Putih, kurus, tinggi, penampilan rapih. Ya... Pantas jika di sebut sebagai pak guru. Yusuf, sudah 6 tahun mengajar di SMP sejak ia lulus dari SMAnya.

Bola matanya melirik kesana-kemari, lalu berhenti dan memandang ke arah jalan.
Menarik kedua sudut bibir dan membatin "Udah lama ngga ada kabar dari Aisy. Ahh mungkin Aisy akan mendapatkan orang yang lebih baik dari pada aku. Ilmunya jozz, hafalanya mantap, semangatnya dalam mencari ilmupun tetap saja menggebu.

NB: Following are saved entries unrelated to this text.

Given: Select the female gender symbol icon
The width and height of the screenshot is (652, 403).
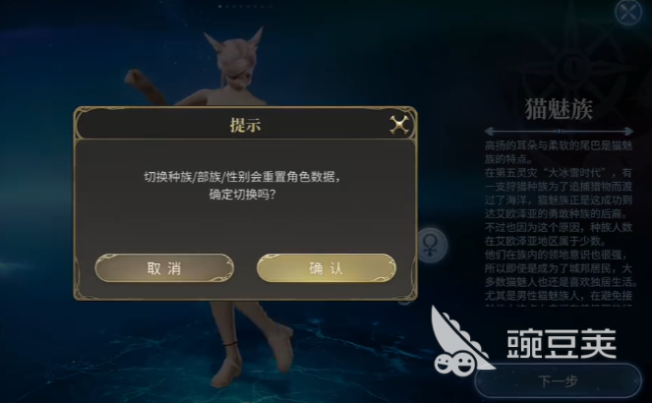Looking at the screenshot, I should [431, 245].
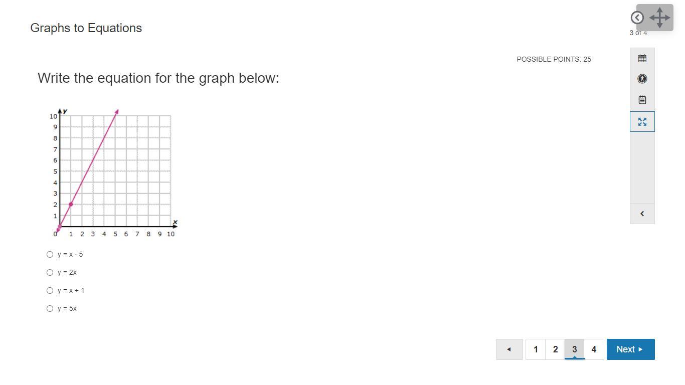Screen dimensions: 685x385
Task: Go to question page 1
Action: [x=536, y=349]
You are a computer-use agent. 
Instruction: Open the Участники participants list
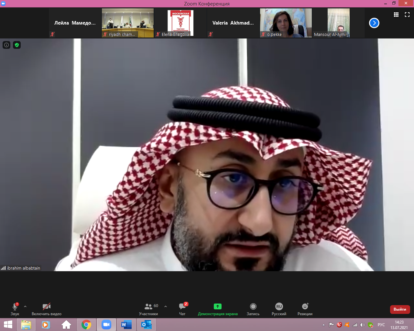148,309
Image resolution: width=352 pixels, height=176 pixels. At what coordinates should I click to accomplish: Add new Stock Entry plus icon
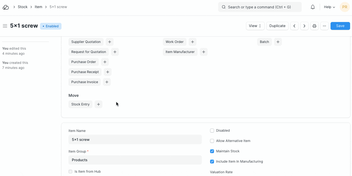[x=99, y=104]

Semoga kamu sukses Aisy."
Hati tak bisa berbohong, 6 tahun dan selama itulah rasa untuk Aisy masih tersimpan. Meski kadang bimbang, mengapa mencintai siswanya sendiri. Ya.. Aisy adalah siswanya, menjalin hubungan saat Aisy masih SMP dan Aisy memutuskan saat ia masuk ke asrama di SMAnya.

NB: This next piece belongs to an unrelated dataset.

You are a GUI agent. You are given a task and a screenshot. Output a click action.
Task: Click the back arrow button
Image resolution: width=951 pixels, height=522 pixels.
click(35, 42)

Tangan kananya masih memegang dagu, bibirnya masih tersenyum, matanya belum juga berkedip.
"Pak.." Tegur Iman, patner kerja Yusuf. Suaranya telah meleburkan lamunan Yusuf.

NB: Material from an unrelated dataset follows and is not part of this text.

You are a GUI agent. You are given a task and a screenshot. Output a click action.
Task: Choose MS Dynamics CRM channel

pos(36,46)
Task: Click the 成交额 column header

"Oh iya, kenapa Pak Iman?" Yusuf menatap wajah Iman dan tersenyum.
"Pasti nglamunin Aisy. Udah si lamar aja, Aisy kan udah lulus SMA." Kata Iman sambil meledek.
"Ah Pak Iman ini, Aisy masih lanjut kuliyah Pak."
"Iya ta?"
"Kabar-kabarnya sih gitu."
"Ya udah, sabar kalo gitu" Nasehat Iman sambil menepuk pundak Yusuf. "Eh, ada surat yang harus di kirim ke SMA Jeruk nih Pak, daripada melamun, mending anterin ge, barangkali di sana ketemu Aisy kan.." Ledek Iman lalu pergi.
"Eh, ngledek." Jawab Yusuf dengan suara lantang.

##
"Ehh Pak Yusuf" Sapa ratih pada guru SMPnya dulu. "Pak Yusuf pasti mau jenguk Mba Aisy" Ledek Ratih.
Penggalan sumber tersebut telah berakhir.